Referring to FIG. 1, a first exemplary implementation manner of the present disclosure provides an array antenna 100. The array antenna 100 is configured to receive an input signal, and radiate the received input signal in a form of an electromagnetic signal. The array antenna 100 includes a cavity power divider 10 and a final-stage power dividing, coupling, and radiating unit 20 installed on the cavity power divider 10. The cavity power divider 10 is configured to receive the input signal, and perform power division on the input signal to output a first power-divided signal to the final-stage power dividing, coupling, and radiating unit 20. Referring to FIG. 2, the final-stage power dividing, coupling, and radiating unit 20 includes a dielectric substrate 21, a first metal surface layer 22 disposed on an upper surface of the dielectric substrate 21, and a second metal surface layer 23 disposed on a lower surface of the dielectric substrate 21. A coupling slot array 232 is formed on the second metal surface layer 23 to receive the first power-divided signal. A radiating slot array 222 corresponding to the coupling slot array 232 is formed on the first metal surface layer 22. Several plated through-hole units 212 are provided on the dielectric substrate 21. The plated through-hole units 212 go through the first metal surface layer 22 and the second metal surface layer 23 vertically. A range 214 corresponding to each plated through-hole unit 212 encloses a coupling slot 234 in the coupling slot array 232 and a radiating slot 224 in the radiating slot array 222 and corresponding to the coupling slot 234, so that final-stage power division is performed on the first power-divided signal received by the coupling slot array 232 to output a second power-divided signal to the radiating slot array 222 and that the radiating slot array 222 radiates the second power-divided signal.
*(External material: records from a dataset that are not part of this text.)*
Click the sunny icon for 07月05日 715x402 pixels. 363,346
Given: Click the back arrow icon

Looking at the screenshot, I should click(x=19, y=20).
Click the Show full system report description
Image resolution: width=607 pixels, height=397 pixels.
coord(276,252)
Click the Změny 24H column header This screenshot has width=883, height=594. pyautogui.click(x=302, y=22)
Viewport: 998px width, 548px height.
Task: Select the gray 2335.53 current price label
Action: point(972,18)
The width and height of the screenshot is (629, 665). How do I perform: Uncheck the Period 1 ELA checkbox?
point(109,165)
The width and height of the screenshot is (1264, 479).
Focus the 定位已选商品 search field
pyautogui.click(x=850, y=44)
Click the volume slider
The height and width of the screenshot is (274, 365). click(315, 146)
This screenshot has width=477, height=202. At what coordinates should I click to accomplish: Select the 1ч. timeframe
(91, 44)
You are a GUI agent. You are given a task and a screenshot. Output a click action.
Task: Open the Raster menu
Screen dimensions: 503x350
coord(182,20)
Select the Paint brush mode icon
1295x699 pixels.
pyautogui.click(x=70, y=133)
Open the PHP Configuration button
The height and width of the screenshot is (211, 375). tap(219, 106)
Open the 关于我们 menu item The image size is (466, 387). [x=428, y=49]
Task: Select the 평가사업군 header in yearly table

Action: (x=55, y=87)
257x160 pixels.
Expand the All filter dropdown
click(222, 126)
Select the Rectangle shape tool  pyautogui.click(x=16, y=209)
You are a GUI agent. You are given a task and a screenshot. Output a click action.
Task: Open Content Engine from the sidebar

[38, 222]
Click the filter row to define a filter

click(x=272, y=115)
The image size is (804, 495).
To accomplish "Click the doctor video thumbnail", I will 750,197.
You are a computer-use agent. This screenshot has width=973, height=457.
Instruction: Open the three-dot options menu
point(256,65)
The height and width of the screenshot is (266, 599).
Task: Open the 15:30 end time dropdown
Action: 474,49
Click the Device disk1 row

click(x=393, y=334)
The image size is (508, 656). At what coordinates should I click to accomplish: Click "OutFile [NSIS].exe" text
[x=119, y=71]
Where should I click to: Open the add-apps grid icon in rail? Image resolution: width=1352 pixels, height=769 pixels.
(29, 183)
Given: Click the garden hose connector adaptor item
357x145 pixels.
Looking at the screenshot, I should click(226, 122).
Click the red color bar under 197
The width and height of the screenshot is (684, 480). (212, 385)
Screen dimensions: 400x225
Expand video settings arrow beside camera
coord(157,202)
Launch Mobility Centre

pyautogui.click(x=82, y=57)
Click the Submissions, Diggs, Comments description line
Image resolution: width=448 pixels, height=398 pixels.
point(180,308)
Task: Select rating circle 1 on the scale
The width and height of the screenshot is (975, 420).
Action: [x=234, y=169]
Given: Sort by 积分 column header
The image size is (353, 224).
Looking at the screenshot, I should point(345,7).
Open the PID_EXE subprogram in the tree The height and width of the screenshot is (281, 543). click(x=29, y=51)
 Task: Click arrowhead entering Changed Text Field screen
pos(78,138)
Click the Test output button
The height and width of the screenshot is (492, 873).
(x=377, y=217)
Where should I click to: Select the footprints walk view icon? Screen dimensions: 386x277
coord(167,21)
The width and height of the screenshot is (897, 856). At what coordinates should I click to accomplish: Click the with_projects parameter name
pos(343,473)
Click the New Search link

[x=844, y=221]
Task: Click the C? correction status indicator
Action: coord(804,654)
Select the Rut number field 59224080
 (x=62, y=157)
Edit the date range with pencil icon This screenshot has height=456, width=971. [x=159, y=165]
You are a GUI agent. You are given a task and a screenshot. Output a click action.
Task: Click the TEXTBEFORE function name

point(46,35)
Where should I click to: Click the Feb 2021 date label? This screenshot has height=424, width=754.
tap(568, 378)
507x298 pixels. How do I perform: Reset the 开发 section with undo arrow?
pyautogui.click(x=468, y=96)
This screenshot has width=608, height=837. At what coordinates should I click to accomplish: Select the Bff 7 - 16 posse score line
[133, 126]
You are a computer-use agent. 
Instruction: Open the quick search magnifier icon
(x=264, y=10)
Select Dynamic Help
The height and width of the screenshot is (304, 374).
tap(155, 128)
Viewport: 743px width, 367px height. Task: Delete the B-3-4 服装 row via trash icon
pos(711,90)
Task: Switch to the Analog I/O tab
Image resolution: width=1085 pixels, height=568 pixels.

The plated through-holes 212 provided on the dielectric substrate 21 and going through the first metal surface layer 22 and the second metal surface layer 23 enable the final-stage power dividing, coupling, and radiating unit 20 to implement final-stage power division with an equal amplitude and an equal phase and a symmetry in both an X-axis direction and a Y-axis direction. The X axis and Y axis are two axes of an X-Y coordinate system that is established on the surface of the dielectric substrate 21 and by using a center of the dielectric substrate 21 as an origin. The array antenna 100 is a PCB (printed circuit board) slot array antenna. The final-stage power dividing, coupling, and radiating unit 20 is a final-stage power dividing, coupling, and radiating unit of a PCB. The dielectric substrate 21, the first metal surface layer 22, and the second metal surface layer 23 constitute the PCB. Therefore, the final-stage power dividing, coupling, and radiating unit 20 achieves an objective of integrating the coupling, final-stage power dividing, and radiating by using the PCB.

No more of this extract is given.